Just because you don't have to take action doesn't mean the decision disappears. It just shifts from your manual operation to the hard - coded rules at the bottom layer.

In the process of building this harness, the designers of Hermes realized a truth: since model judgments are unreliable, they should be replaced with hard - coded rules.

This harness is much more rigid than those of Anthropic. When the Agent is working, it's not just a pure large model thinking freely. The large model is tightly wrapped in a code framework filled with conditional judgments.

Has the tool been called 5 times? Have 15 rounds of conversation been completed? Did it just recover from a failure? Has the user clearly pointed out an error? The system doesn't intend to let the large model make vague judgments on these issues. Instead, it uses deterministic code to monitor them one by one. As soon as the conditions are met, it immediately executes the pre - written actions to generate initial skills, force a reflection instruction, or record a sentence in the long - term file.

These defense mechanisms everywhere are the transferred complexity.

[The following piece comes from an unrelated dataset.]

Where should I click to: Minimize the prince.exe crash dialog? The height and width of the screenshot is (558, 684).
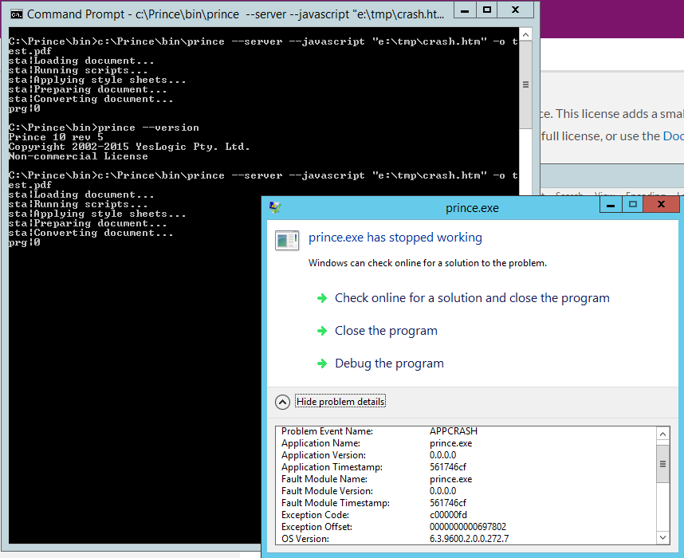pos(610,205)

What users should have regulated themselves during use is now all written into Hermes' code.

Hermes writes these rules based on design judgments. Setting the tool call limit to 5 times to trigger skill generation is a balance. Setting it to 3 times may lead to false triggers, and setting it to 8 times may miss valuable workflows. Reflecting every 15 rounds instead of every round is because reflecting every round would generate a huge amount of useless memory and cost a lot of money.

You may feel great sitting in front of the screen without having to worry about anything, but behind the scenes, Hermes' development team has written all the judgment logic for you in advance.

Automation doesn't eliminate decision - making; it just hides it in places you can't see.

To ensure that this set of hard - coded rules doesn't fail without human supervision, Hermes has made a series of defensive designs at the bottom layer.